Averaging Weights Leads to Wider Optima and Better Generalization
This addresses the challenge of overfitting and poor generalization in deep learning for practitioners, offering an easy-to-implement method with minimal computational cost, though it is incremental as it builds on existing SGD and ensembling techniques.
The paper tackles the problem of improving generalization in deep neural networks by proposing Stochastic Weight Averaging (SWA), which averages weights from SGD trajectories, achieving notable test accuracy improvements on state-of-the-art networks like residual networks and DenseNets across datasets such as CIFAR-10, CIFAR-100, and ImageNet.
Deep neural networks are typically trained by optimizing a loss function with an SGD variant, in conjunction with a decaying learning rate, until convergence. We show that simple averaging of multiple points along the trajectory of SGD, with a cyclical or constant learning rate, leads to better generalization than conventional training.

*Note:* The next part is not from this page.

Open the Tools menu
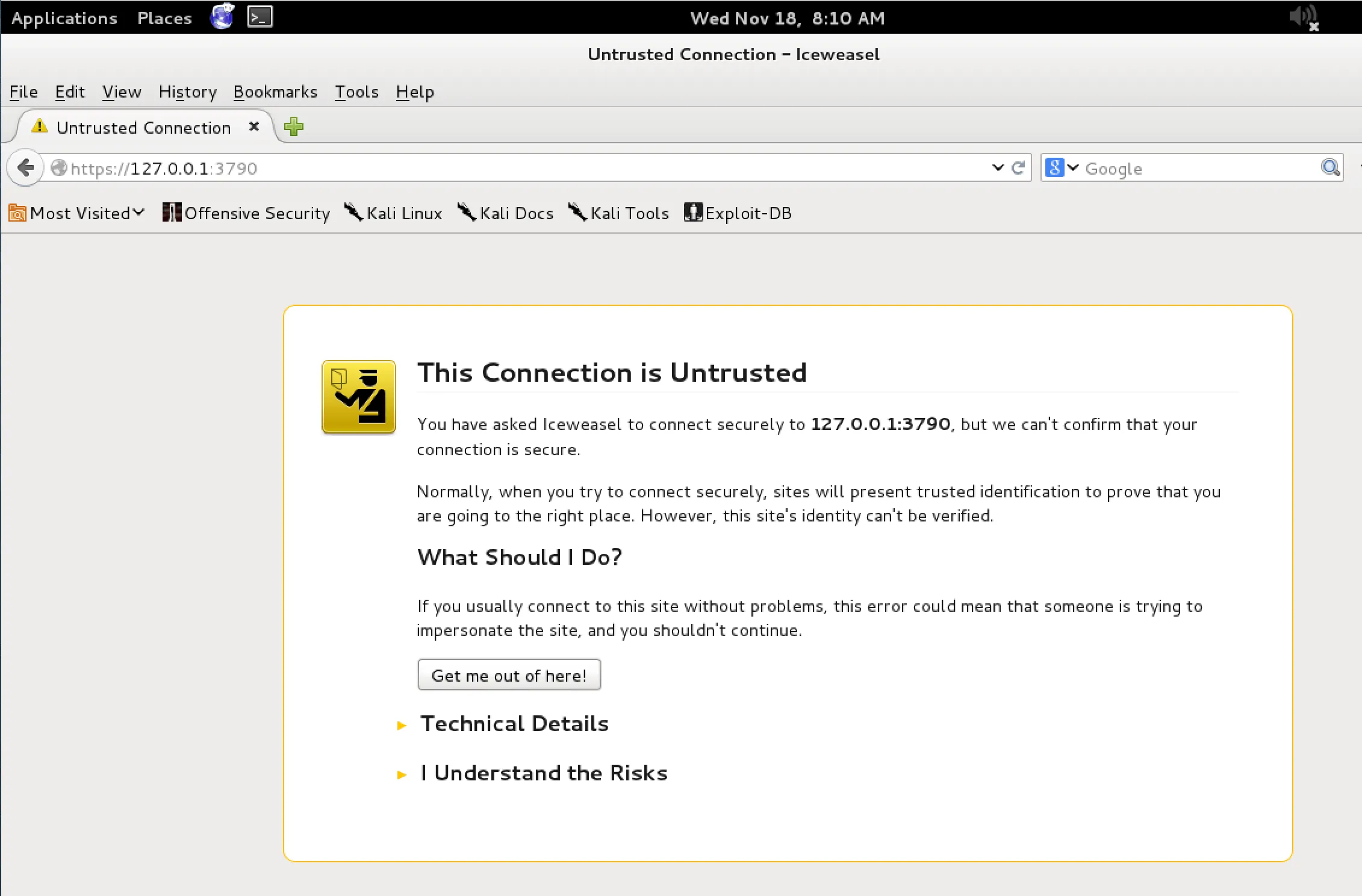[x=356, y=92]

We also show that this Stochastic Weight Averaging (SWA) procedure finds much flatter solutions than SGD, and approximates the recent Fast Geometric Ensembling (FGE) approach with a single model. Using SWA we achieve notable improvement in test accuracy over conventional SGD training on a range of state-of-the-art residual networks, PyramidNets, DenseNets, and Shake-Shake networks on CIFAR-10, CIFAR-100, and ImageNet. In short, SWA is extremely easy to implement, improves generalization, and has almost no computational overhead.